Domestic trade will not be considered when determining what qualifies as substantial trade.
DOS has defined items of trade to “include but are not limited to goods, services, international banking, insurance monies, transportation, communications, data processing, advertising, accounting, design and engineering, and management consulting.”
Goods: “tangible commodities or merchandise having extrinsic value.” Services: “legitimate economic activities, which provide other than tangible goods.” 62 Fed. Reg. 48138-01 at 48141 (Sept. 12, 1997).
“Principal” Trade: According to 8 C.F.R. §214.2(e)(11), 9 FAM 41.51 N.7:
Trade must be mostly between the treaty country and the U.S. Only international trade will be considered.
If the business conducts more than 50% of its international trade with the U.S., then each E-1 owner is not required to have more than 50% of trade.

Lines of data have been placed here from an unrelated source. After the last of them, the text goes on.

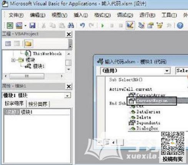Open the Project Explorer toolbar icon
The image size is (188, 165).
click(141, 26)
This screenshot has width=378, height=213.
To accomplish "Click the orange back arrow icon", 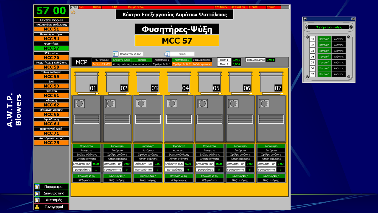I will click(x=73, y=12).
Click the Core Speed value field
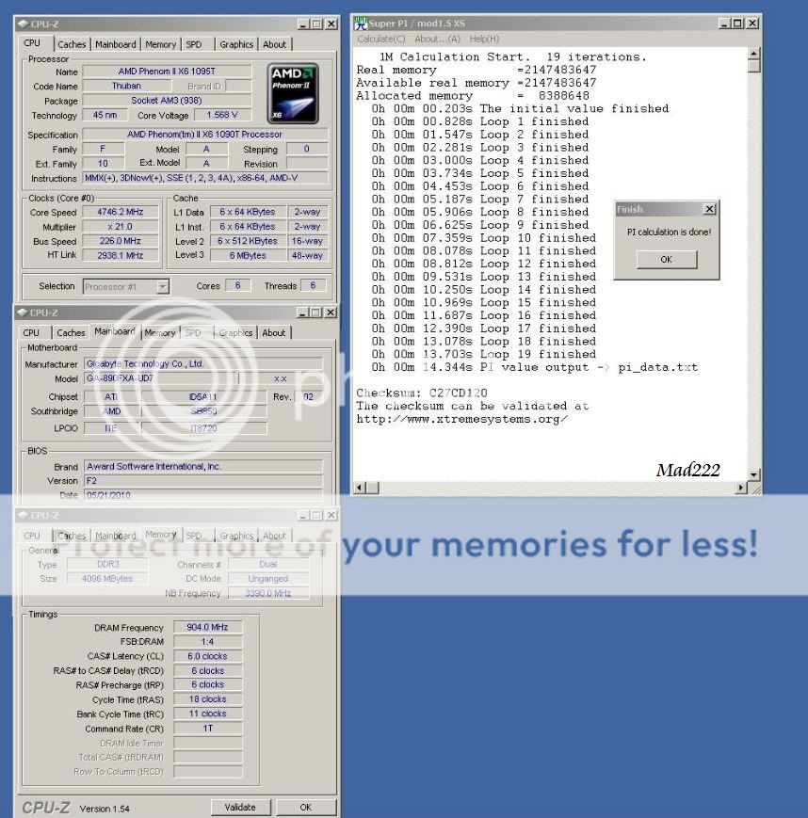This screenshot has height=818, width=808. pos(120,213)
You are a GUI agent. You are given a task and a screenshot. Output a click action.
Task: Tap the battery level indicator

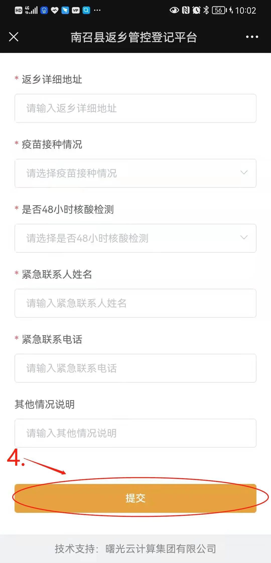point(219,10)
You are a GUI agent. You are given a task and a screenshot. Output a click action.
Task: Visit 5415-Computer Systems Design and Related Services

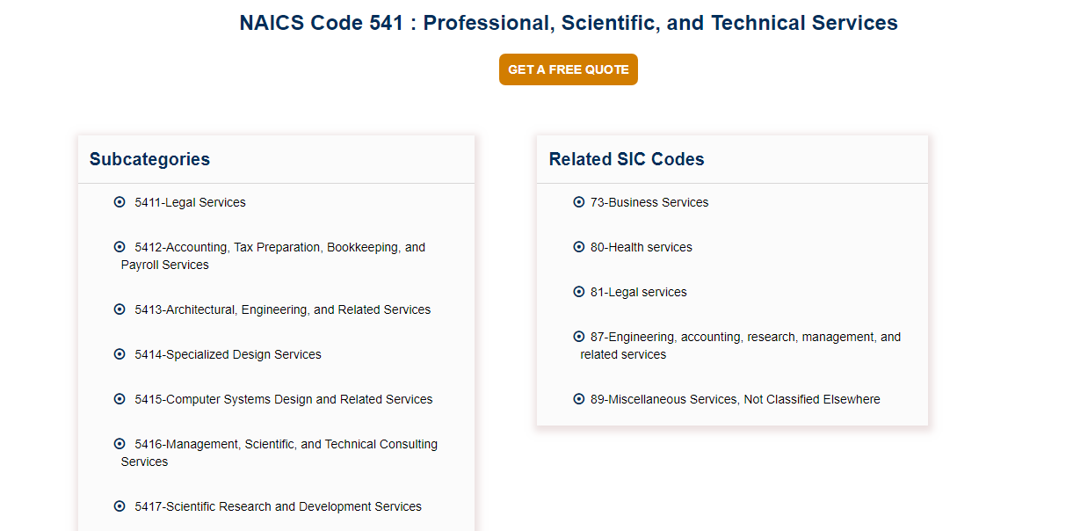(284, 399)
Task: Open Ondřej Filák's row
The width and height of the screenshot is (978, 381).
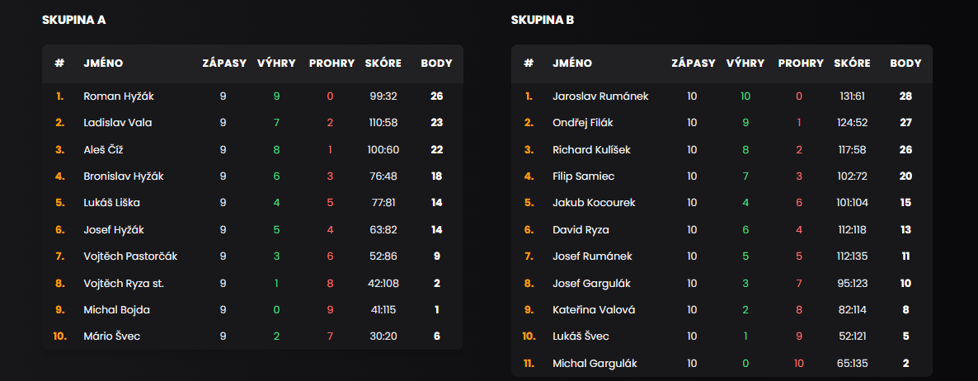Action: coord(721,123)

“Substantial”: According to 8 C.F.R. §214.2(e)(10), 22 C.F.R. §41.51(a)(9), 9 FAM 41.51 N.6:
The volume of international trade insures a continuous flow between the U.S. and the treaty country.
Substantial trade cannot be based on one single transaction.
Trade includes binding contracts requiring an immediate exchange of goods.
The volume of exchanges will be given more weight than the value of those exchanges.
Smaller Businesses: The income from the value of multiple transactions, sufficient to support the trader and his/her family, will be a favorable factor in the assessment of the existence of substantial trade.
Nationality of Corporation:
If a foreign corporation owns a U.S. entity, the nationality of the foreign corporation will be determined by its owners and not by its place of incorporation or the location of the company’s business activity.
Publicly Traded Companies: The company’s nationality will be determined by where its stock is physically listed and traded on the stock exchange.
LPRs from the treaty country who own stock in a U.S. company cannot have their stock considered in determining the nationality of the company. E or non-E nationals of the treaty country who are not LPRs can have their stock considered in determining the nationality of the company. 9 FAM 41.51 N.14.1.
To employ individuals from the treaty country, it is necessary that at least 50% of the corporation is owned by individuals who are treaty country nationals and who maintain E status if they reside in the U.S., or if they do not reside in the U.S., they would be eligible to be E non-immigrants.